A Winter Dinner Menu That Brings the Sunshine
It’s always a bit of a thrill delving into cold-weather ingredients, as easy to love as warm-weather ones, and in some ways even more satisfying.
Radicchio and other chicories like ruby Treviso, speckled Castelfranco and pale green curly endive are best grown at cool temperatures. Their slight bitterness pairs and plays well with winter fruit, like pears, apples, persimmons and pomegranates, in a luxurious winter salad.
Recipe: Pear and Radicchio Salad With Blue Cheese
Walnuts, hazelnuts and pecans are welcome in a dish like this. Nut oils contribute a particular aroma and deep flavor that other oils can’t. I recommend keeping a small bottle of walnut oil in the refrigerator, at the ready for winter vinaigrettes. Sweeter vinegars, such as sherry vinegar, balsamic vinegar or Banyuls vinegar can join, too. A bit of honey stirred in can be a nice counterpoint, or sometimes just a thin drizzle of honey over the dressed salad is appropriate.
As for sliced fruit in the salad, firm pears are most satisfying here if they aren’t too ripe. Otherwise, crisp tart apples are always a good choice. Sweet-sour pomegranate arils are wonderful sprinkled over a salad like this. To learn more about how to open a pomegranate, and for great entertainment, consult online how-to videos made in Morocco or the Middle East, where pomegranates are used in great quantities. They are enlightening.
Finally, a salty element complements both the bitter and the sweet. Consider adding sharp cheeses for garnish, like blue-veined cheeses, hard sheep’s milk cheese like pecorino or crumbled feta.
This is the quintessential salad for autumn and winter, haunting and colorful.
Recipe: Meatballs With Lentils and Greens
For a main course, meatballs are a satisfying and hearty option. Italian polpette are large meatballs, about golf ball size or slightly larger (make them smaller and they are polpettine). These are tender, oven-baked and highly seasoned, and can be made with any kind of ground not-too-lean meat. They are especially nice with lamb, but also delicious with beef, pork or the dark meat of poultry; you can also use a mixture of meats.
Smoked paprika, cumin and garlic flavor these meatballs, along with a good pinch of hot red pepper. For the best-tasting result, season the ground meat and let it rest overnight in the refrigerator to let all the spices infuse. Loosely pack the mixture, forming spheres that just hold together, so they will be tender. Then roast them till nicely browned, with juices oozing, cooked through in 15 minutes or so. (They are equally good cooked a day in advance of serving and reheated.)

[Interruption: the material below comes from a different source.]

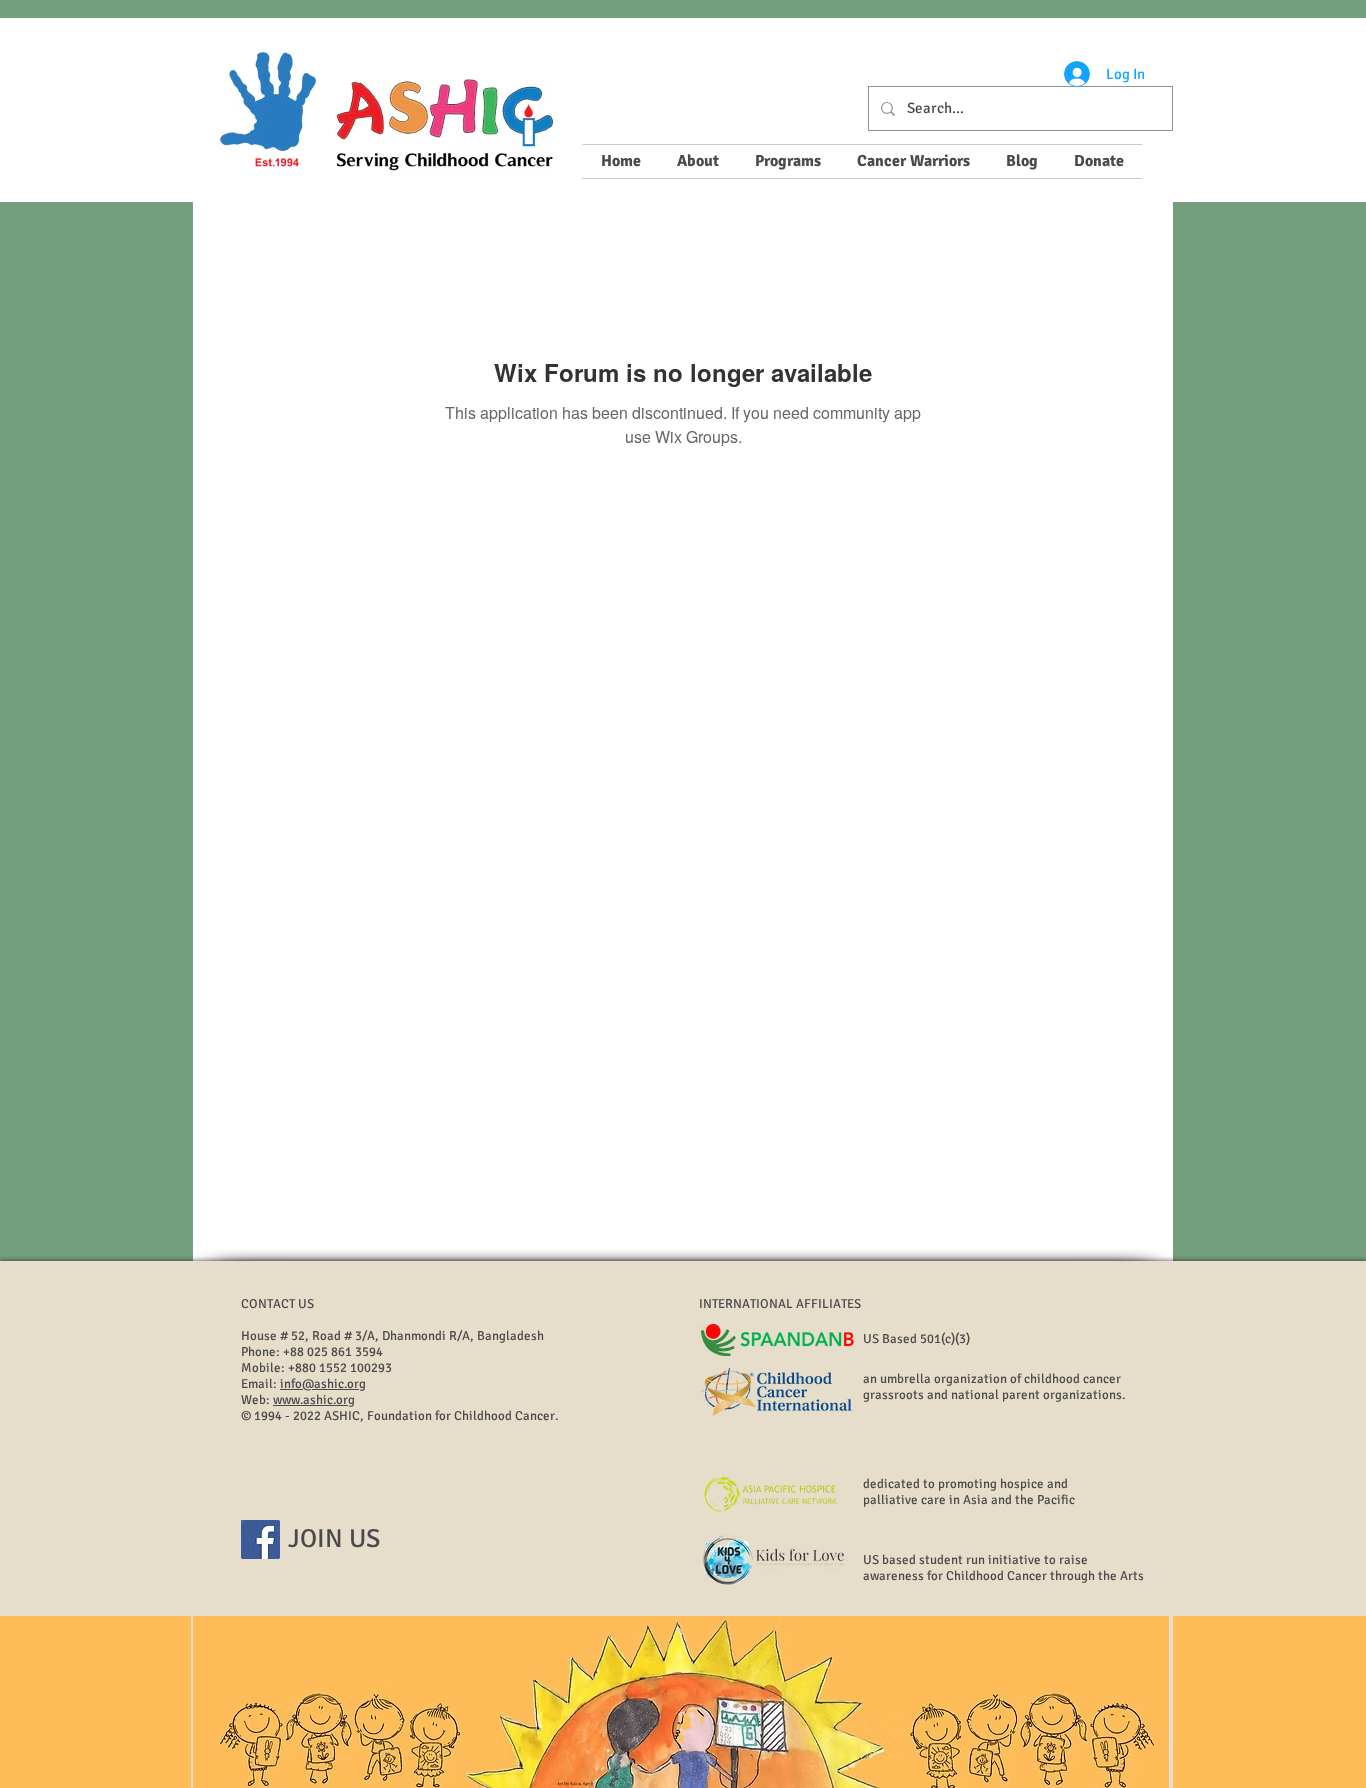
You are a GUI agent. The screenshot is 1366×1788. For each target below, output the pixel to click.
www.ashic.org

To accompany the meatballs, rather than a sauce, I suggest a savory combination of lentils and chard, bolstered with leeks and garlic. The lentils and greens can be cooked separately and then stirred together, but I like the presentation better with the lentils below and the beautiful chard on top. (This lentil-greens combo also makes a fine simple meal on its own or tossed with pasta.) If you’d like one more vegetable alongside, I’d suggest roasted parsnips or carrots. Consider steamed rice to accompany, as well.
Recipe: Lemon Curd Roulade
For dessert, I propose a very doable, though somewhat complicated, lemon curd roulade. It’s a bit of a project, best prepared well in advance of dinner, but it’s a stunner — a sponge cake rolled up like a carpet, with a tart lemon custard filling. It may be served unadorned, with a little shower of confectioner’s sugar. But it would be a shame not to give it a coat of softly whipped cream. It is a festive cake, suitable for a fancy tea party, a birthday celebration or a Champagne toast. Each slice is a lemon-yellow spiral.
A roulade can adapt to any season. In spring and summer, it can sport colorful fruit or rose petals. Now, during the winter holidays, it begs to be dressed as a Yule log, surrounded by an evergreen garland and an artfully placed pine cone or two.